§ What to work on:
In the entries below, identify every line with the string "element" and copy it.

§ Information:
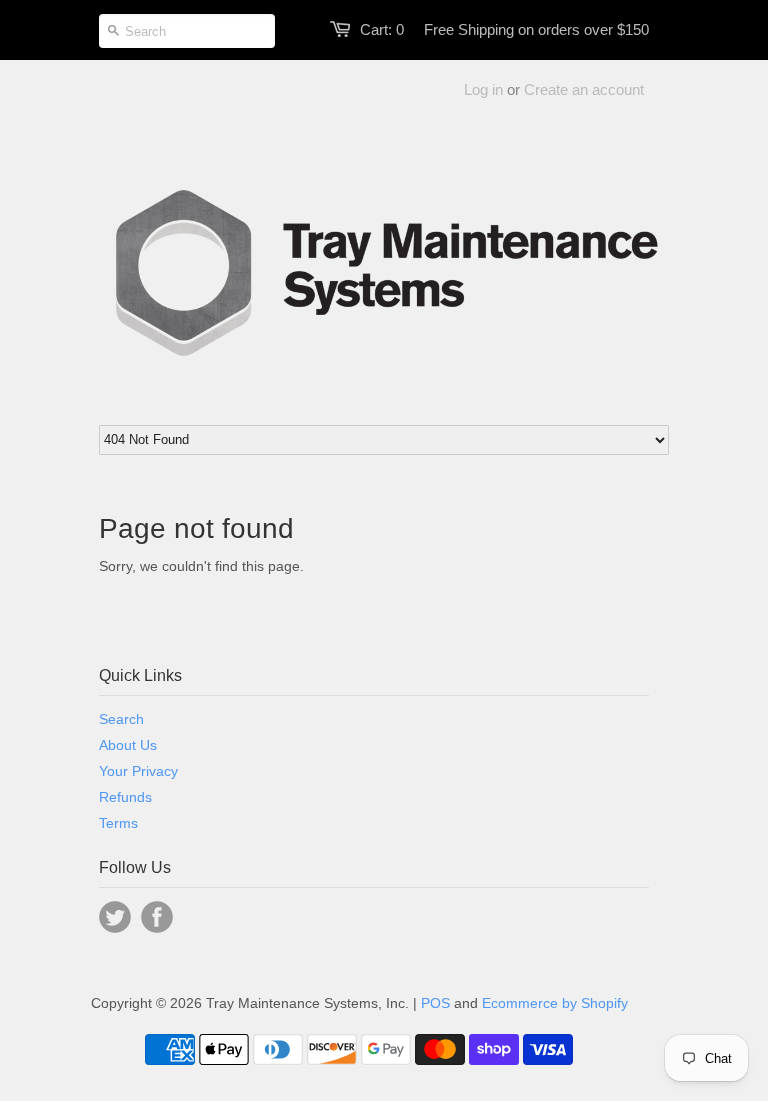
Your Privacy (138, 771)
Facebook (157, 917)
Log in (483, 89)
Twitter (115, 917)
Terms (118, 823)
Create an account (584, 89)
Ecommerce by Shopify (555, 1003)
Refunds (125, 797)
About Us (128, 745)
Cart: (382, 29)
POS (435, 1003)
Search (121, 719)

--

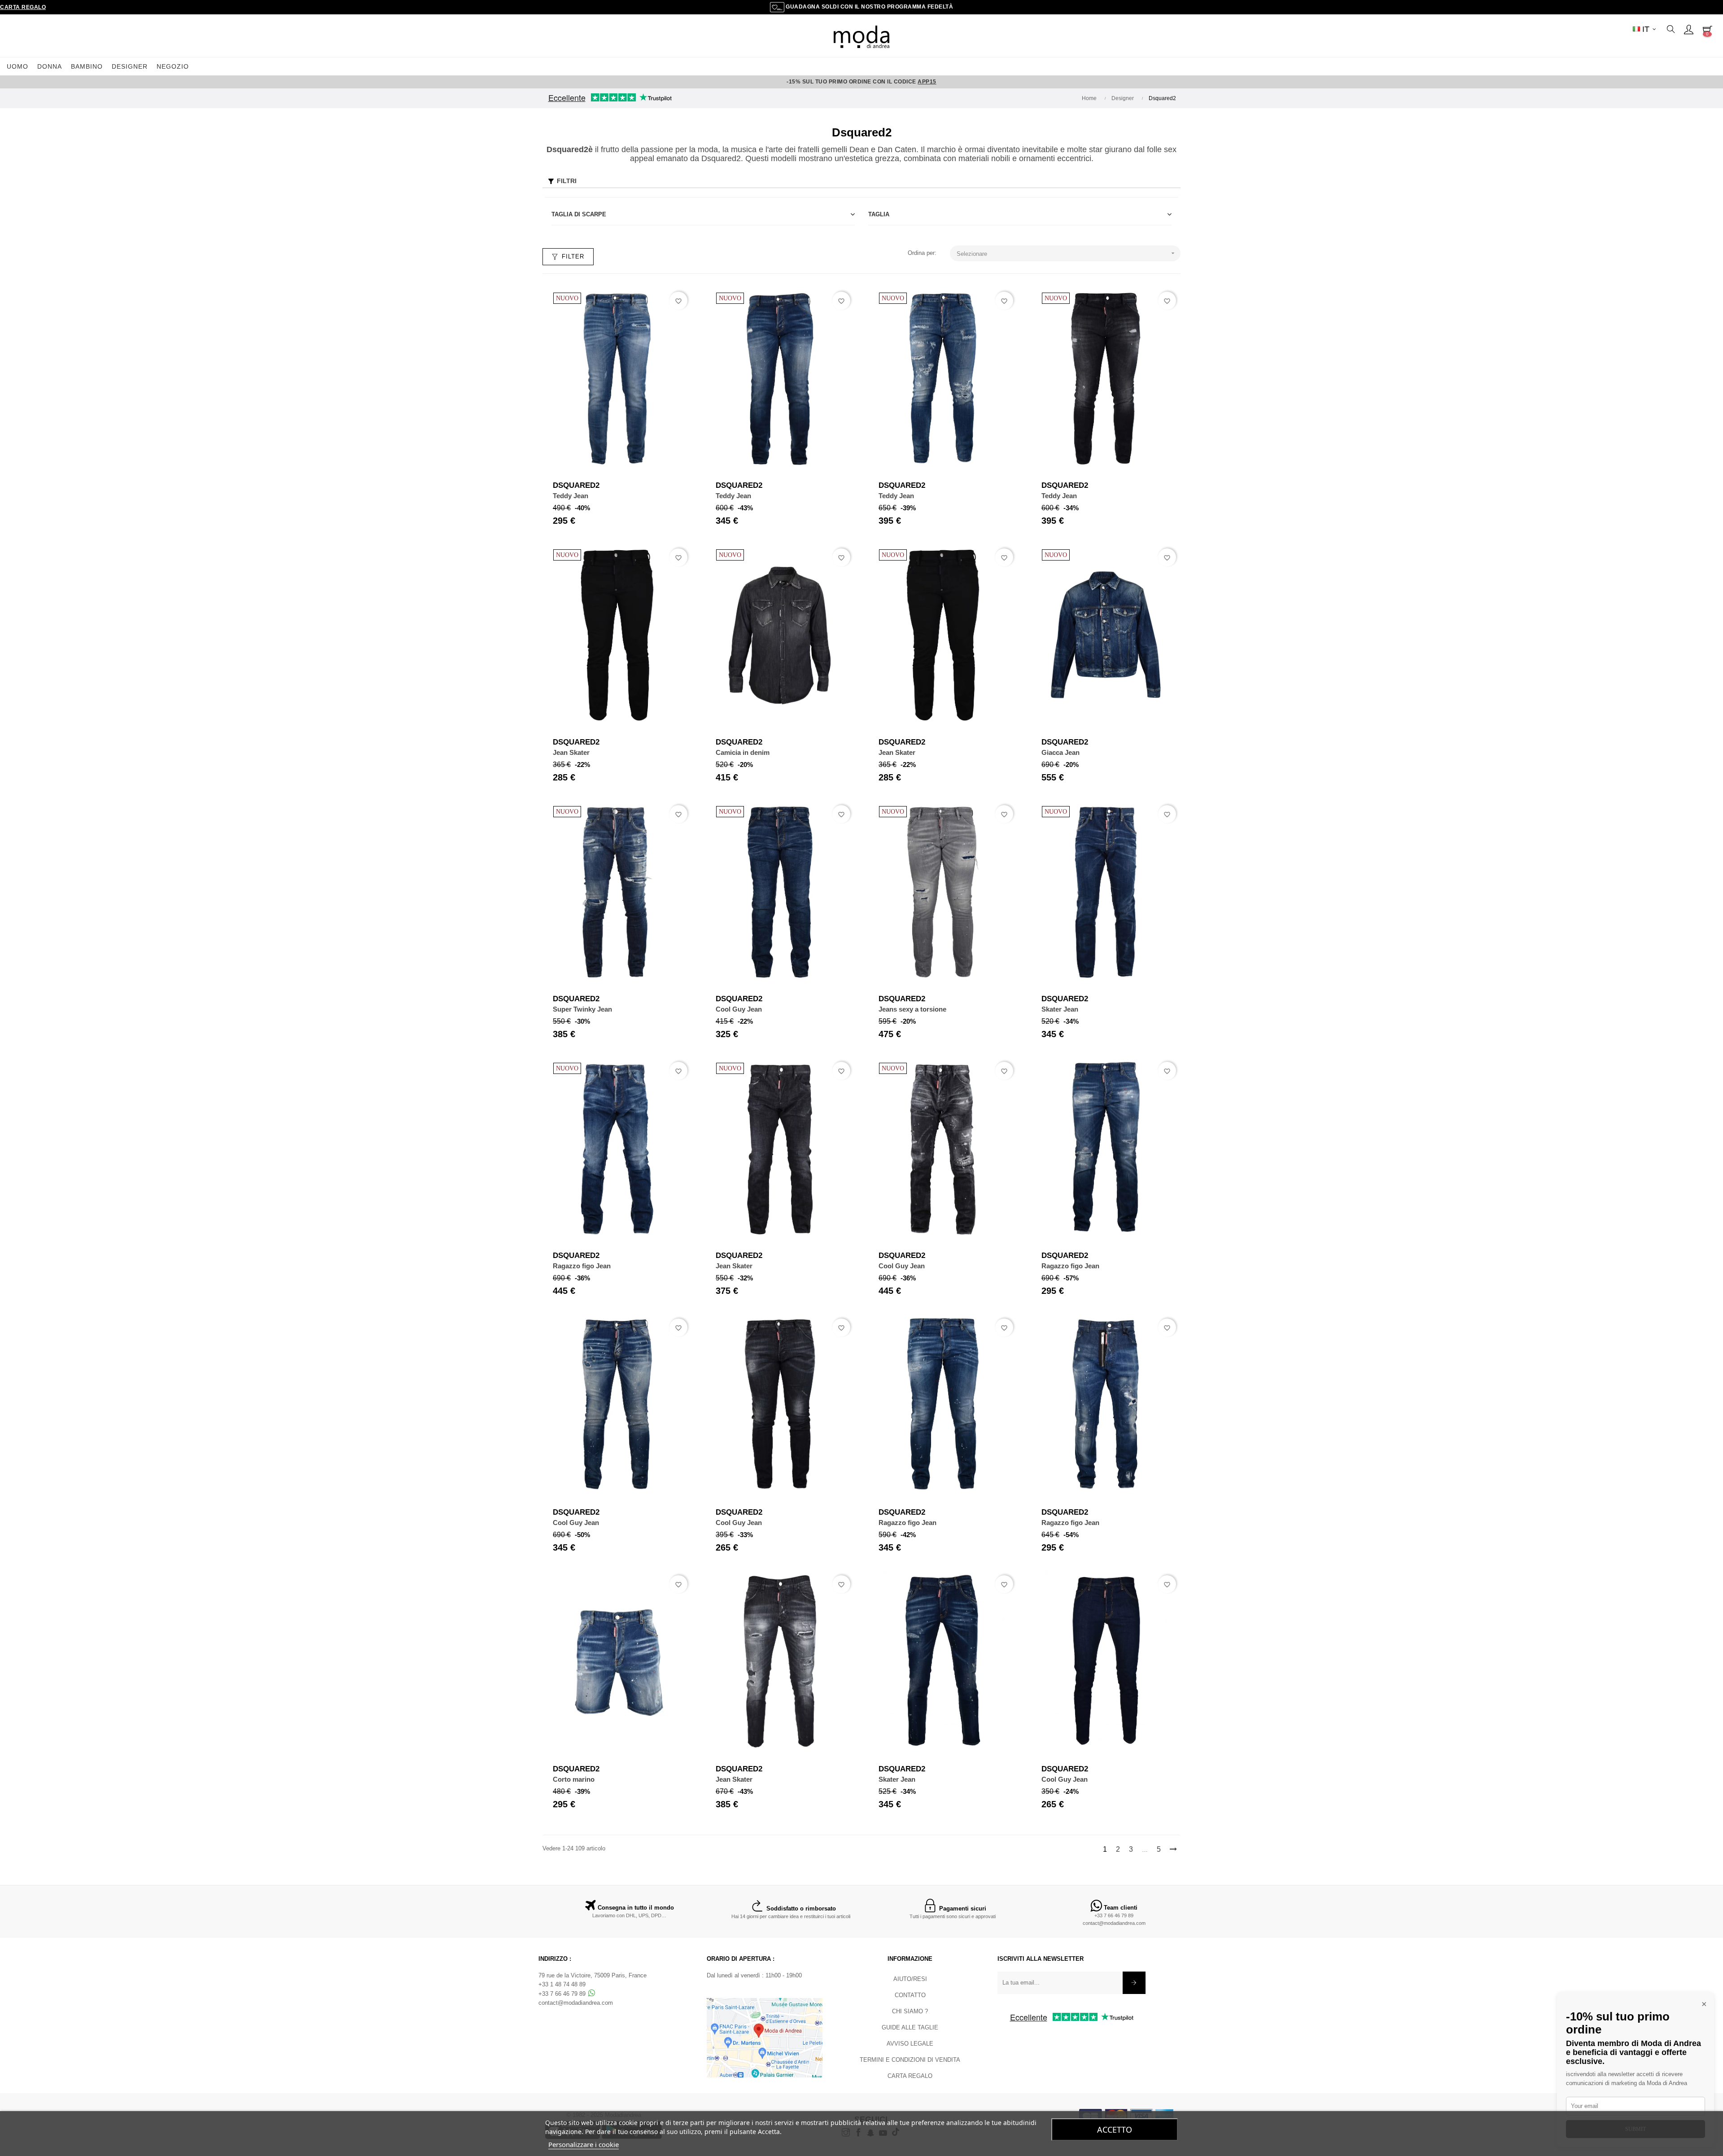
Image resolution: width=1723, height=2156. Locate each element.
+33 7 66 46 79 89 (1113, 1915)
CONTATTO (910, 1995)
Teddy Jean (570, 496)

--

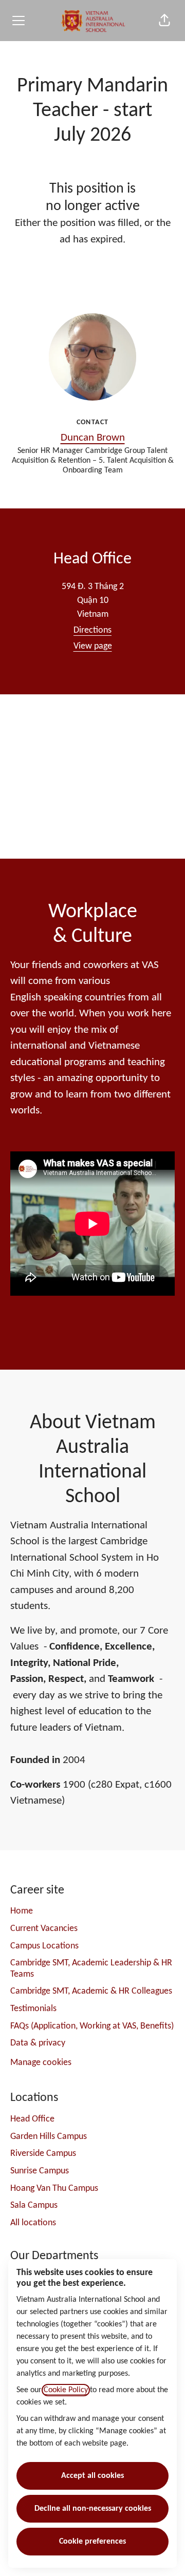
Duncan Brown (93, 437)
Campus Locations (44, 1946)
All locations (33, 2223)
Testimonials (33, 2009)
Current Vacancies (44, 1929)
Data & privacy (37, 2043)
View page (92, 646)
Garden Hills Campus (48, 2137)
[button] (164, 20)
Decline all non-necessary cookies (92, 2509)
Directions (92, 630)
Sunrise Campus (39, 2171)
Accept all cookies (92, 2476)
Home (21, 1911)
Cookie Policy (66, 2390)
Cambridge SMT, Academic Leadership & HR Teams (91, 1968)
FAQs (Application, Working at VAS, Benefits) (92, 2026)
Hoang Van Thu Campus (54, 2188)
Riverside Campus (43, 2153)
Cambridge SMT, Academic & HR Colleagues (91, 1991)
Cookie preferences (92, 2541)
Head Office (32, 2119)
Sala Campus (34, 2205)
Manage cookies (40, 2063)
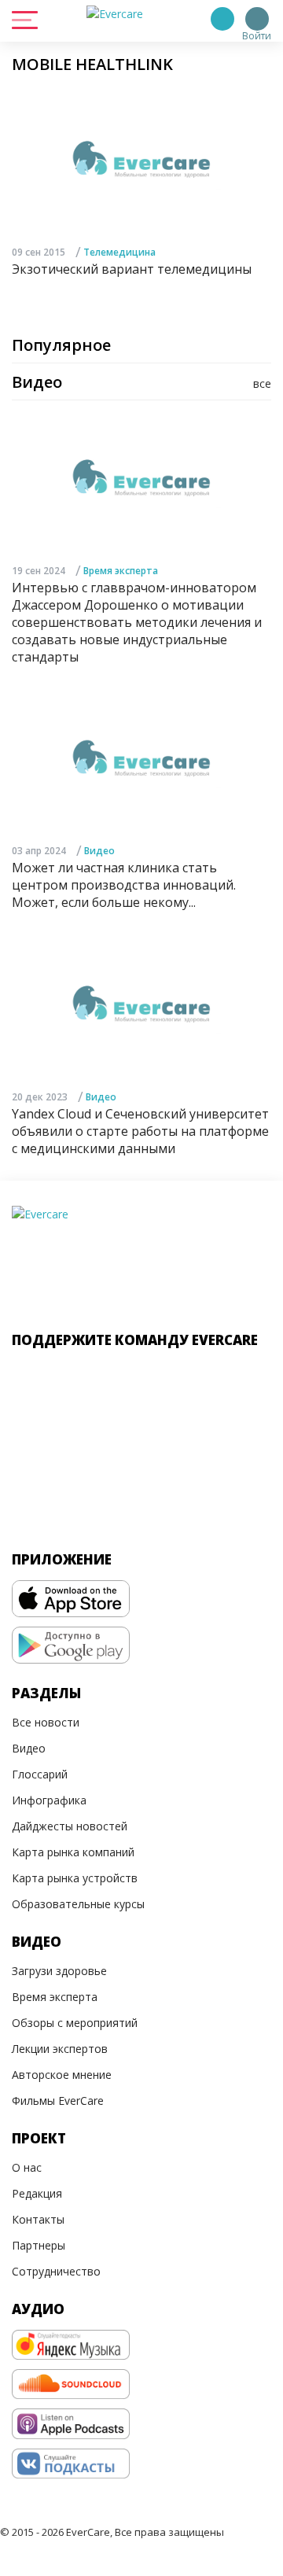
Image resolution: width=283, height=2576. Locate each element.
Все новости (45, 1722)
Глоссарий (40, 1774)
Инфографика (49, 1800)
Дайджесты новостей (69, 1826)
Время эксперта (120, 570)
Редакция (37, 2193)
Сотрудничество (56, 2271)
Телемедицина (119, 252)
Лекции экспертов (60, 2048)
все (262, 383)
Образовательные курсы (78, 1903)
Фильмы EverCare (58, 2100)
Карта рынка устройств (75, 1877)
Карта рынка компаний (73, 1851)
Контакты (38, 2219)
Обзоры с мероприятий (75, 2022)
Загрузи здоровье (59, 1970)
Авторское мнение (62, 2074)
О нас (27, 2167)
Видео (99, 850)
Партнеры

§ Result of this exercise:
Image resolution: width=1723, height=2156. Locate each element.
Image resolution: width=283, height=2576. Locate each element.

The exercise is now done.